There are at least three layers of the puzzle to break the enigmatic code of AT2R function, which remain to be resolved by further structural, biochemical, and computational studies (Figure 2 ):

  • (1)

    On the molecular level, if AT2R signaling is not G protein and β arrestin mediated, what are the actual cognate proteins that recognize AT2R active state, and how are they connected to the downstream signaling via ERK1/2 and NOS?

  • (2)

    On the physiological level, what is the functional and physiological difference between the three known endogenous AT2R ligands: AngII, Ang(1-9), and Ang(1-7)? Do they confer similar signaling profiles or are they differentially biased to some downstream pathways against the others? How does AT2R signaling interact with other RAS pathways?

  • (3)

    On the pharmacological level, how do small molecule drug candidates like agonist C21 and antagonist EMA401 bind AT2R, inducing activation or blockade, and how can the structural information on these ligands be used to rationally design new, more potent and selective agonists and antagonists?

Figure 2.

Figure 2

Layers of AT2R Signaling Enigma

Several questions at physiological, molecular, and pharmacological levels remain to be answered to break the enigma code of AT2R function.
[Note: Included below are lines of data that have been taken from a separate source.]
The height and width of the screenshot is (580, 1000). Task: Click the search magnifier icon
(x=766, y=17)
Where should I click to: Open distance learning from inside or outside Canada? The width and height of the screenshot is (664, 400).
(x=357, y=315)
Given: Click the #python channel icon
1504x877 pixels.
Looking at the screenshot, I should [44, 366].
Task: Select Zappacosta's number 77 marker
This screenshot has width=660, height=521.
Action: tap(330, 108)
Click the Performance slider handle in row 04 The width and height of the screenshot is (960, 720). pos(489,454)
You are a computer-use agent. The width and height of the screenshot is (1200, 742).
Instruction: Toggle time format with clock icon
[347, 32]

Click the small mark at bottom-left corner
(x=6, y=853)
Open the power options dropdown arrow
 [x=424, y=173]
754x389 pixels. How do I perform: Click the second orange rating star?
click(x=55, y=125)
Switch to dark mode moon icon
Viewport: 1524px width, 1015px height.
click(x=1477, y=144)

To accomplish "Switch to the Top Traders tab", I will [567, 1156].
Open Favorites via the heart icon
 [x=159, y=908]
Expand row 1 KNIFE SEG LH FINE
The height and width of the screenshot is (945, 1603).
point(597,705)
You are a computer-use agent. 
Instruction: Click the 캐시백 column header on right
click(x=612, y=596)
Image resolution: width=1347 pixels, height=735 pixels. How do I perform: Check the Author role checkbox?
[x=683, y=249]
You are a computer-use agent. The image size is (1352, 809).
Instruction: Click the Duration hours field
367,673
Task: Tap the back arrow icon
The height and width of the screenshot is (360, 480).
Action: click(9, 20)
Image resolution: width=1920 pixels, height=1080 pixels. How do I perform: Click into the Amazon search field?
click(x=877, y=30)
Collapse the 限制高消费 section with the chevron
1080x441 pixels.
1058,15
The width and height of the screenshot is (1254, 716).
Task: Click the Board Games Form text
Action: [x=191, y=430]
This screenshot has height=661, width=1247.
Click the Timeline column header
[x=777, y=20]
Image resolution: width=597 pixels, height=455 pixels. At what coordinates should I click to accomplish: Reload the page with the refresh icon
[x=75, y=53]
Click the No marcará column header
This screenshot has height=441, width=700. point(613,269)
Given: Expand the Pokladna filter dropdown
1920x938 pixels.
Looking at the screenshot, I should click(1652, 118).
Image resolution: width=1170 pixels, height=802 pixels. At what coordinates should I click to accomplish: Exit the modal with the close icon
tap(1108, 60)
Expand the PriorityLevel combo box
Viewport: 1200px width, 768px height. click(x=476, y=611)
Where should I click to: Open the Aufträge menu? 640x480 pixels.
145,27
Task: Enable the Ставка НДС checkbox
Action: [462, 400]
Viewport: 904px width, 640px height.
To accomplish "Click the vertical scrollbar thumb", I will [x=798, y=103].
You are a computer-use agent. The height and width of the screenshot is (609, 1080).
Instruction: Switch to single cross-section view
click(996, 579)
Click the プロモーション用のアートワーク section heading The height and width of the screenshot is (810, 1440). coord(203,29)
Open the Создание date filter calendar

The answers to such questions require multidisciplinary studies including further structural and molecular dynamics analysis of AT2R complexes, expansion of the repertoire of AT2R-selective agonists and antagonists, and thorough characterization of their function. The rewards to breaking the AT2R enigma code will be high, as it would greatly facilitate the discovery of new AT2R-mediated therapies for major chronic conditions like neuropathic pain, stroke, Alzheimer’s disease, and cancer.